Japanese construction company Sekisui Heim deployed the droids in a recent television ad promoting its “Smart Power Station”–branded net zero houses.
Though it probably paid a pretty penny to draft C-3PO and R2-D2 as spokesdroids, it will have been a manageable expense: not only is parent company Sekisui Chemical a sprawling 20,000-employee conglomerate, but Sekisui Heim itself has a Guinness Book of World Records entry for having built the most solar PV–equipped houses in the world, with 160,000.
The chart below – excerpted from its 2014 CSR report – only covers construction through 2013, but shows that Sekisui has been in this for the long haul, having built its first solar-equipped homes when Japan began ramping up photovoltaic production in the late 1990s. (Those interested in the Japanese government’s policy support over time, can refer to this webpage from the IEA.)
The company’s near-net-zero efforts date back to 2003, with its introduction of feed-in-tariff-assisted “net-zero utility cost” homes. Its current “Smart Power Station” residences are designed to be net electricity generators.
To be fair, this is easier to achieve in Japan than most other developed countries, given the high solar insolation (an average of 4.5 kWh per square metre per day) and residents’ relative electric thrift: Japanese households use an average of 15 kWh of electricity per day, in line with European countries, and about half the North American average. (Big, big tip of the hat to Shrink That Footprint for compiling the data.)
But solar panels are only half of the Smart Power Station equation; the homes aim to give their owners partial electric autonomy by combining solar with lithium-ion battery storage, as shown in the screen grab from the 0:19 mark of the ad. Given that the battery powers a hairdryer at around 0:22, we can infer that either the battery can discharge faster than a Tesla Powerwall, or the marketing agency doesn’t appreciate just how much power those things draw!
A Home Energy Management System (or “HEMS”) and the company’s proprietary “Kaiteki Airy” Energy Recovery Ventilation unit round out the product, with the latter using the heat and humidity (or lack thereof) of indoor air to pre-condition fresh air brought into the house.

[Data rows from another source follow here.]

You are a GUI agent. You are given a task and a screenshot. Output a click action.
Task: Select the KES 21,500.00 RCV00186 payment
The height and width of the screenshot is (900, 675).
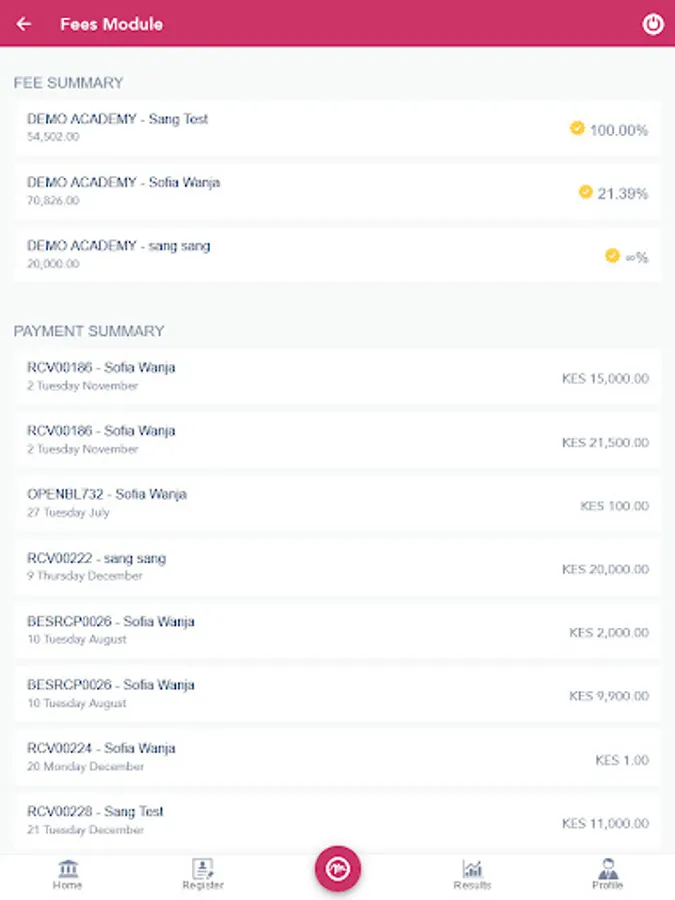(337, 440)

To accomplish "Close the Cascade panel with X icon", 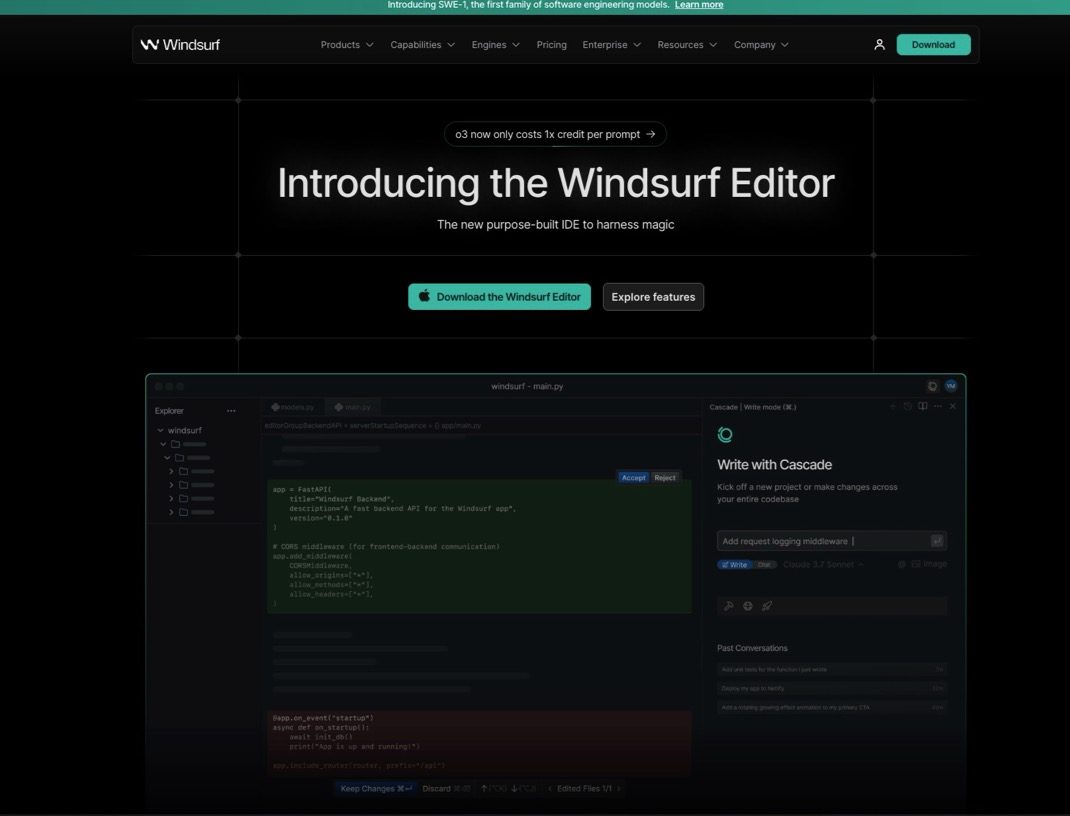I will coord(952,406).
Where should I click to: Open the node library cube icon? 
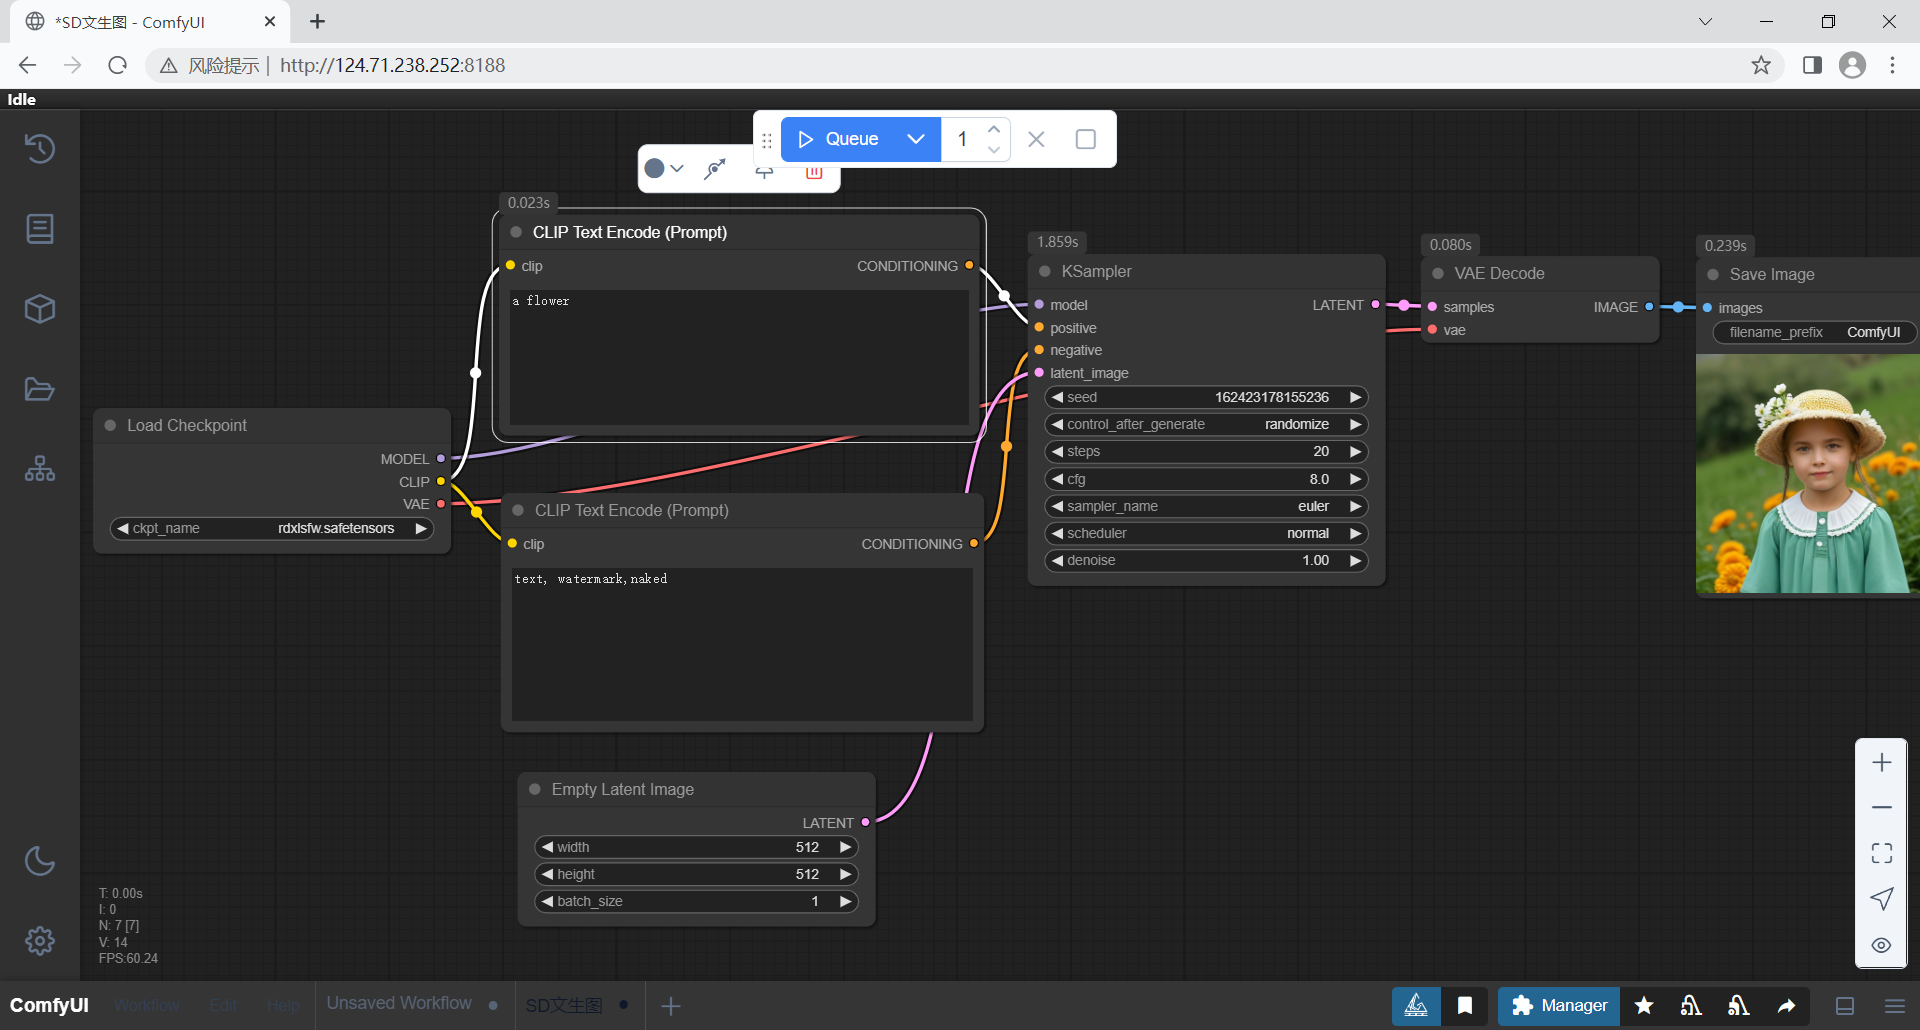40,309
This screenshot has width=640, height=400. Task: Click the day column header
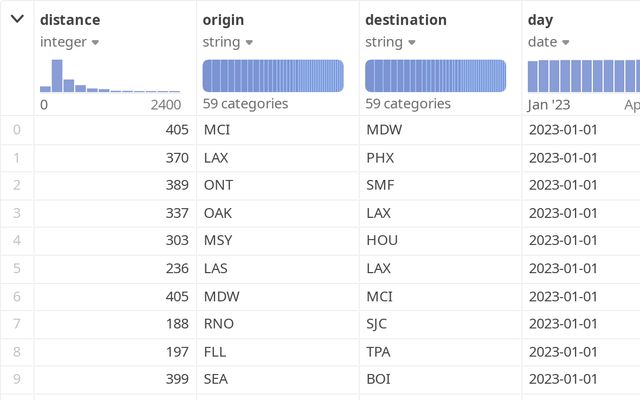point(540,20)
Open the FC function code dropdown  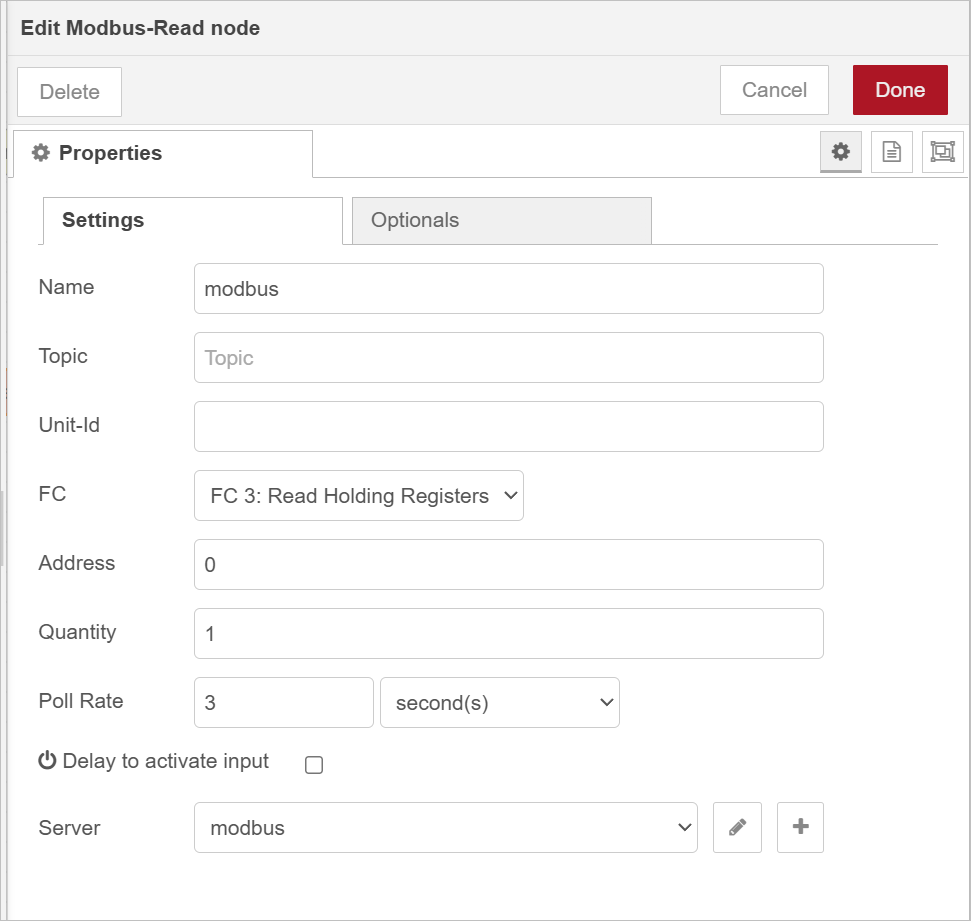(358, 496)
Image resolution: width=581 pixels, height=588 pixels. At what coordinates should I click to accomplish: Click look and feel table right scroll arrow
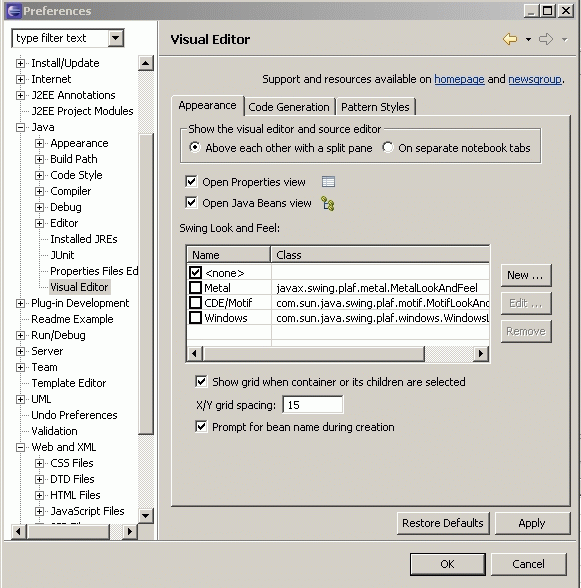click(481, 354)
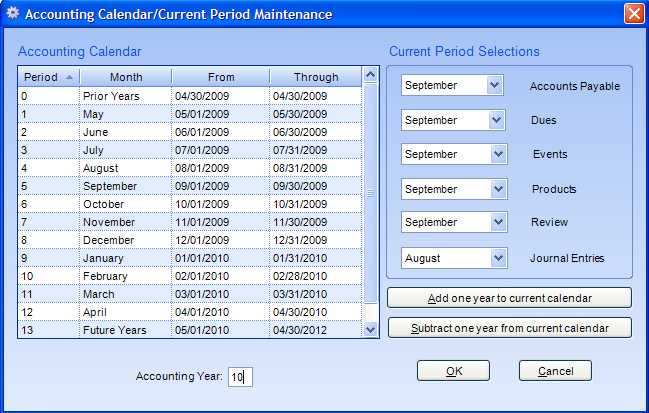The height and width of the screenshot is (413, 649).
Task: Click the Month column header
Action: click(x=126, y=77)
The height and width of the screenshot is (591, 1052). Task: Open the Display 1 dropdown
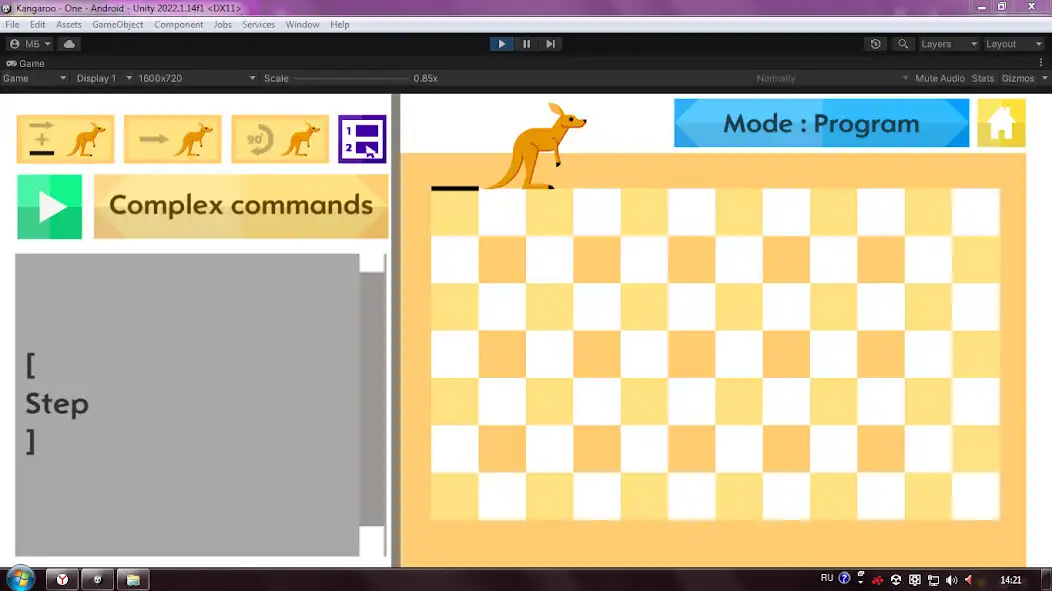[x=98, y=77]
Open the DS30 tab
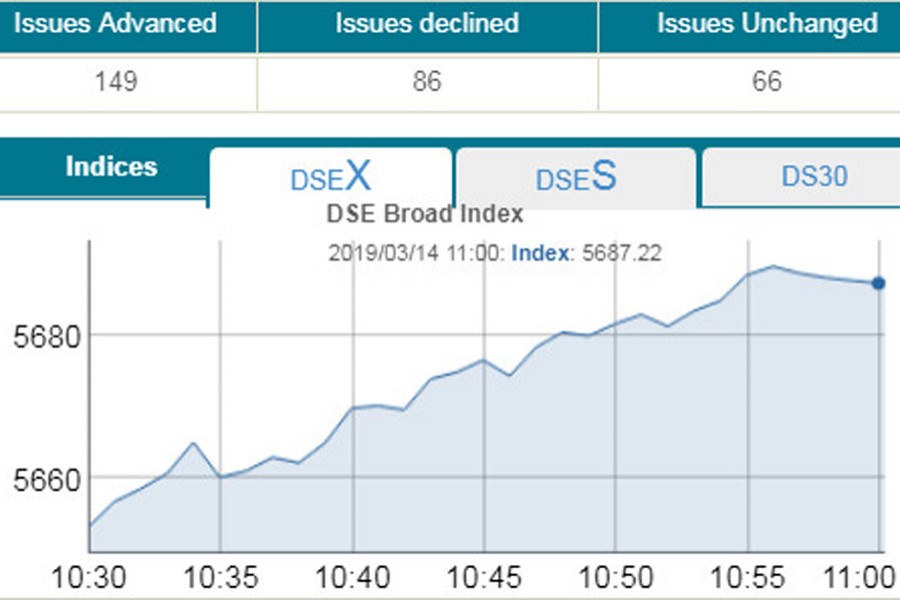This screenshot has height=600, width=900. (814, 177)
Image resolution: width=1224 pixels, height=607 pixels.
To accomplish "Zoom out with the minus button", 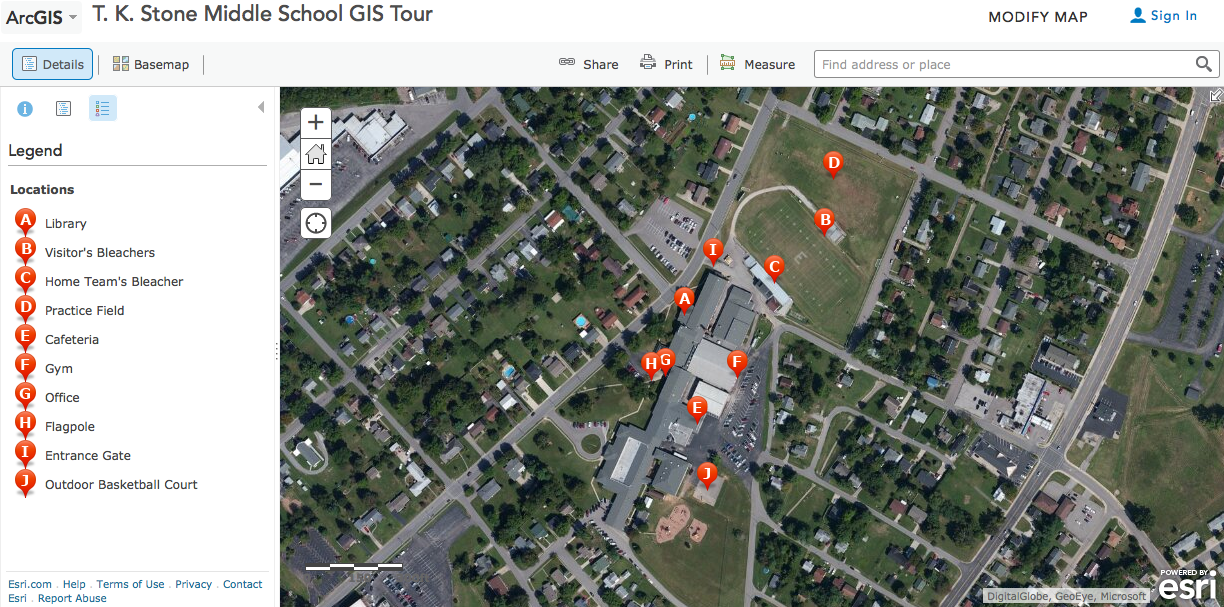I will tap(316, 184).
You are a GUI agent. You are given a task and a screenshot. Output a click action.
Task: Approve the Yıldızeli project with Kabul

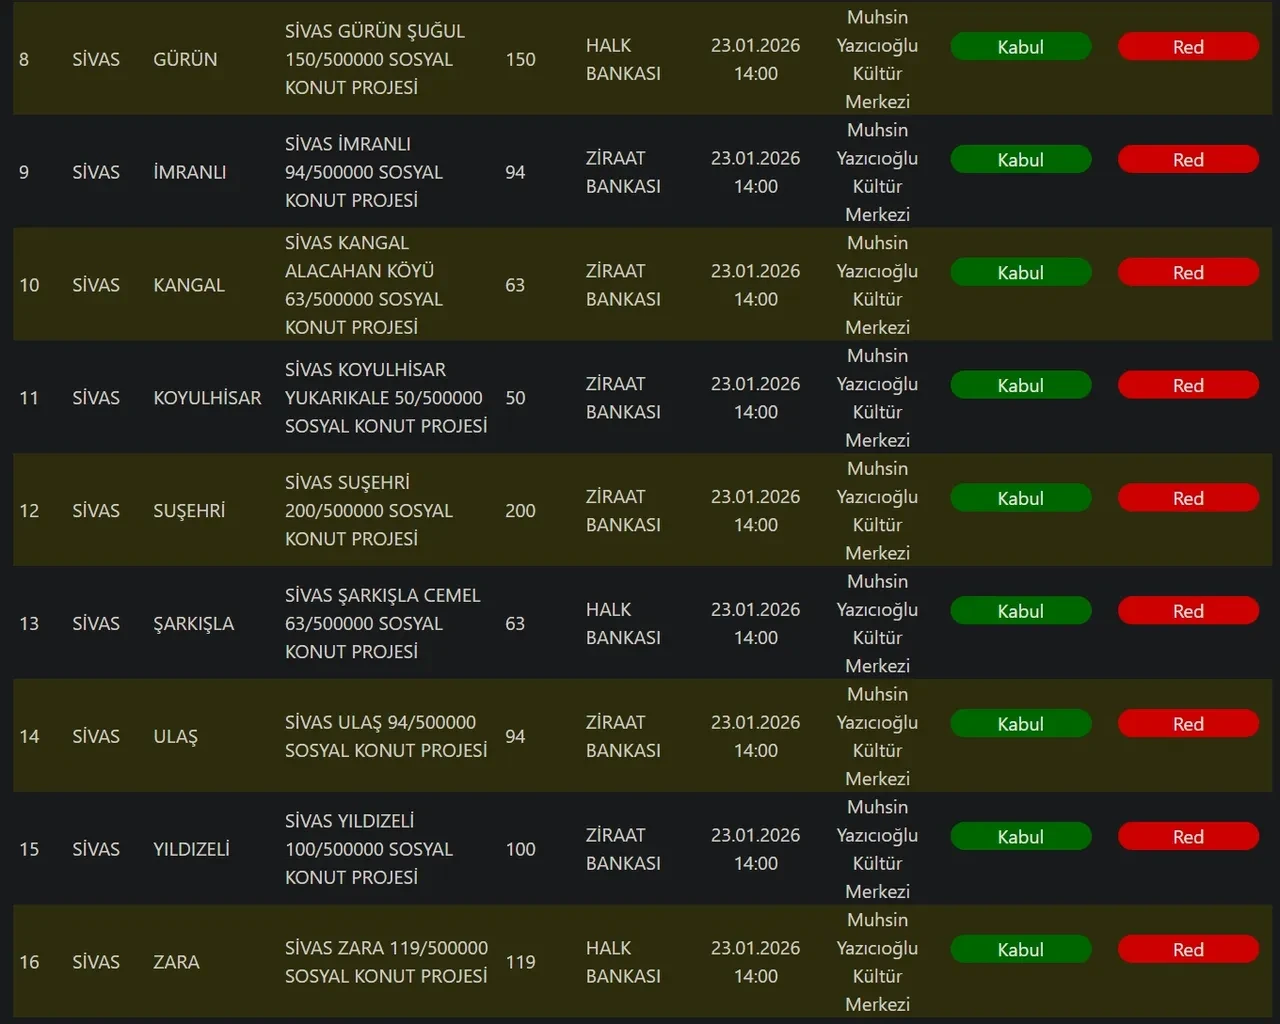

The human side of residential solar…
In light of Zachary’s commitment to highlight the human side to cleantech, I’ll note in passing that I first saw the Sekisui ad on TV while visiting in-laws in Japan, whose rooftop solar array produces about one and a half times their annual electric consumption, which includes electric heating and hot water.
It was simultaneously mortifying and encouraging that my pragmatic relatives beat me to net-zero house status.
It was mortifying because I’m an aspirational environmentalist who forgoes red meat, chose cleantech over crude with his Canadian chemical engineering degree, and even convinced his infinitely-patient wife that the family should buy a plug-in hybrid electric vehicle, despite not being able to charge at home or work! (Thanks to local infrastructure, about 40% of our miles have been electric thus far.)
I first learned about net-zero homes in 2007, and determined that we’d one day live in one, but alas, the price of housing in Vancouver kept rising faster than our savings. (An added challenge is that much of the Pacific Northwest is a rainforest, so a lot of solar panels are needed to generate one North American household’s worth of electricity.)
But it was simultaneously encouraging because my relatives didn’t go net-zero for any idealistic reasons; theirs was largely a wallet-driven decision. The feed-in tariff they receive is good for 10 years – long enough to pay the system off – at which point they’ll enjoy net savings. If at that point utilities don’t fully value their solar electrons, battery storage will have become cheap enough to make purchasing one worthwhile.
…and the economic side
And while market purists may frown at cleantech subsidies in the abstract, it’s worth reinforcing that we live in a real-and-messy world, where fossil fuels impose $10 million of social costs on societies every minute while flooring the gas on the warming that will worsen those costs by the year.
Besides which, the very notion that societies shouldn’t invest in what they perceive benefits their future lest they guess wrong is dumbfoundingly short-sighted. Taken to its illogical conclusion, this reasoning suggests that the adults who constitute our societies shouldn’t invest in their children – the future – lest the money be wasted.
One imagines that a consensus of, oh, let’s say 97% of market purists would agree that investing in one’s children is justified!